Однако ему удалось получить первый результат. И не сказать чтобы плохой. Восемь подходов. В труху ушел весь уголь и чуть-чуть крицы. Но у него получилось. Получилось!
– Что это? – нервно сглотнув, спросил Мал, когда доставил оставшуюся порцию заказанного ему угля и крицы.
– Сталь. Или уклад. Посмотри, – сказал Ярослав и протянул деду Любавы брусочек металла. На килограмм двести – килограмм триста весом.
Ничего сложного он не делал – обычную и предельно архаичную персидскую тигельную печь.
Из кирпича, пусть даже и поганого, складывается небольшая куполовидная печь. Ее особенность – отверстие для наддува воздуха сбоку – снизу. Ну и «выхлопное» отверстие не сверху, а тоже сбоку, хоть и повыше.
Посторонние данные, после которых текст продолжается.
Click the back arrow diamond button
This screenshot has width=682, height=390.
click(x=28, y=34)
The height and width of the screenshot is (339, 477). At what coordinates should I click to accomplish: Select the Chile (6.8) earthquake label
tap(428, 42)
Впрочем, все равно оно перекрывалось «коленом» перегородки, затрудняя естественное течение газов. Такая печь могла работать только при ручном наддуве воздуха мехами. Пусть даже самыми обычными. Но за счет конструкции температура внутри очень неслабо разогревалась. Достаточно для того, чтобы достаточно уверенно и легко плавить сталь.
Такие печи известны с I века нашей эры. Появились на севере Индии, потом распространились в Хорезме и отчасти Персии. Однако Европа до самого Ренессанса их не знала, как и многие окрестные земли. А Ярослав знал. И у него даже получилось, хоть и не с первой попытки.
Мал дрожащими руками взял брусок в руки и погладил его. А потом посмотрел на нашего героя если не как на Бога, то на пророка точно. Ибо в рационально-мистических головах обитателей тех лет имело место чудо. Самое, что ни на есть. Что-то в духе обращения воды в воду.
– Тебе первому предлагаю. За сколько возьмешь?
– У меня столько нет, – покачал головой кузнец. – Если без обмана. А обман скоро выяснится. Как купцы пойдут, так и понятно станет.
Ярослав чуть завис. Он как-то забыл тот факт, что в эти времена труд стоил «копейки», а вот материал – солидно.
– Знаешь, как с укладом работать? Ковал его раньше?
– Нет, – нервно покачал головой Мал, продолжая поглаживать брусок металла.